The next year, I ended up buying half of a cow myself and sold the shares to friends. The following year, I bought an entire cow and sold the shares.
I quickly realized that this process was a completely inefficient way to get grass-fed meat. The quality and variety, however, were far better than what you could find at Whole Foods.
For me, the cow share experience was very similar to doing a CSA, which my wife and I had done regularly. With the CSA, we loved the idea of getting a box of assorted vegetables and other food from which we’d have to create a meal. The discovery process was appealing, figuring out what we were going to do with the random rutabaga that we got. That was really fun for us. Also, the idea of supporting a farm was a big draw.
So in launching ButcherBox, we combined the two ideas, a CSA and a cow share.
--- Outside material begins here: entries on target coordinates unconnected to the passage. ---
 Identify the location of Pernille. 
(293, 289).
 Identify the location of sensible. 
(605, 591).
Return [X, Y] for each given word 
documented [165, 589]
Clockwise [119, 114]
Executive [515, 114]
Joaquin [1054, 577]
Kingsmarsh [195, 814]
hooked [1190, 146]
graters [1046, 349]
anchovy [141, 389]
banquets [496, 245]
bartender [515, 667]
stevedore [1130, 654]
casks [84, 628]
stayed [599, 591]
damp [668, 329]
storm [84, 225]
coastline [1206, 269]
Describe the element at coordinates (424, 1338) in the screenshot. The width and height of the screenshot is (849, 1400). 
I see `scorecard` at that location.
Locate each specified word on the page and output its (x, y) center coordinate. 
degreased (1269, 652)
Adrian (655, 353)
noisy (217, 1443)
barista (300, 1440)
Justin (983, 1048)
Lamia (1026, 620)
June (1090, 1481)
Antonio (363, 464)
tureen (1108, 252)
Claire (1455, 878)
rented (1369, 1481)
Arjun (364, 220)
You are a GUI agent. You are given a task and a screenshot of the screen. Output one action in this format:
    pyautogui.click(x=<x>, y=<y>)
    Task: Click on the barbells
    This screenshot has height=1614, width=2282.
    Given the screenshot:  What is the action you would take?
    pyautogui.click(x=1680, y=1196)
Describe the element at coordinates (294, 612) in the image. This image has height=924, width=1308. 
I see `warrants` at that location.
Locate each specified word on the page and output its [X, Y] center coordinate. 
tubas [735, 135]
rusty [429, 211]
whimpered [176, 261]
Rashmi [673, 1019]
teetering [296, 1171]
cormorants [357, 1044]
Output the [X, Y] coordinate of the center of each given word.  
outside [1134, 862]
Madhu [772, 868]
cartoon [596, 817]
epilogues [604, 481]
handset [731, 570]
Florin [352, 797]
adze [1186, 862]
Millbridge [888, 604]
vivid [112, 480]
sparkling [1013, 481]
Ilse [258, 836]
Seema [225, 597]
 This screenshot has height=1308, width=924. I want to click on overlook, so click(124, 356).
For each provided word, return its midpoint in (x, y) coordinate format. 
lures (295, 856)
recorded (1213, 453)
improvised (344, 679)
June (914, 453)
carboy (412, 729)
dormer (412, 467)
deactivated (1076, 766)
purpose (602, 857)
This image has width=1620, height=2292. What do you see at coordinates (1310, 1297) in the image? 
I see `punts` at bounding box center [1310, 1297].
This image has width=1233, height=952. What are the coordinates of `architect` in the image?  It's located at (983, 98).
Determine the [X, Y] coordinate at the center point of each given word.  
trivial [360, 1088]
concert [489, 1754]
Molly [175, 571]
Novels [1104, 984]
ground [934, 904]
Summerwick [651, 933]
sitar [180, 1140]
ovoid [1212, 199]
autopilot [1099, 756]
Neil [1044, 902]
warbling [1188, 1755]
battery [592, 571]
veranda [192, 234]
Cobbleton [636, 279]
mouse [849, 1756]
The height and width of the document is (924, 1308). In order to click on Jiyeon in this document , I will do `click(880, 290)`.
In doing this, we created an experience for our members delivering quality, unique cuts of meat to their doors along with guides on how to cook their food. With our curated box experience, members would also have the opportunity to try cuts of meat that might be unfamiliar.
From the beginning, ButcherBox’s mission has been both to supply quality food and to expand people’s culinary horizons. It is something we continuously strive to accomplish.